Living Our Values, Closing the Ethical Gap

Jeffrey B. Rubin, PhD, is the author of the new book, The Art of Flourishing: A New East-West Approach to Staying Sane and Finding Love in an Insane World, available June 7, 2011.


We are what we value.

What we care about defines and orients us. We will live very differently if we respect other people and the world around us than if we see the world as a huge amusement park, the sole purpose of which is to entertain us and satisfy our personal appetites. Values are compasses that tell us what is right and what is wrong, and help us find meaning and direction in our lives.

For most of us there is a gap between what we value and how we behave.

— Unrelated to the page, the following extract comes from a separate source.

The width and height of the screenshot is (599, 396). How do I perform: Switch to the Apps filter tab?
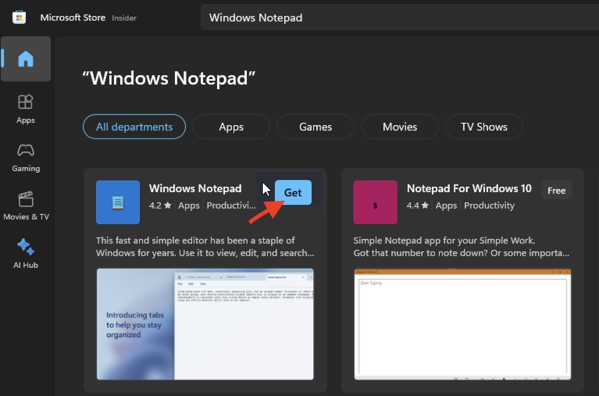coord(231,127)
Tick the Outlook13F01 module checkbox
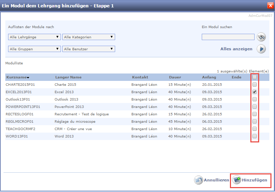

An important reason people betray their values is that they fail to understand what they really need. “You can never get enough of what you don’t need to make you happy,” wrote Eric Hoffer in The True Believer. If we aren’t aware of what we need we will be prone to believe that the more we acquire and consume the happier we will be. This sometimes works—temporarily. But it is cotton candy for the soul. It looks good and tastes good but it is a poor substitute for something that is vital and leaves us starved for something that will truly help us flourish.

There are several qualities that might aid us in being more moral in an immoral age. Self-knowledge—wise attention to who we are and how we behave—teaches us what we truly need and how we fit into the world. It can reveal our characteristic blind spots and temptations. It can illuminate our ethical resources.

Self-awareness can help us treat ourselves better, which means respecting and nourishing, rather than indulging and exploiting ourselves. In order to nurture ourselves it is crucial that we know what truly helps us flourish. At the end of their lives most people wish they had had more meaning, purpose, and fulfilling relationships, rather than more money, gadgets, or possessions.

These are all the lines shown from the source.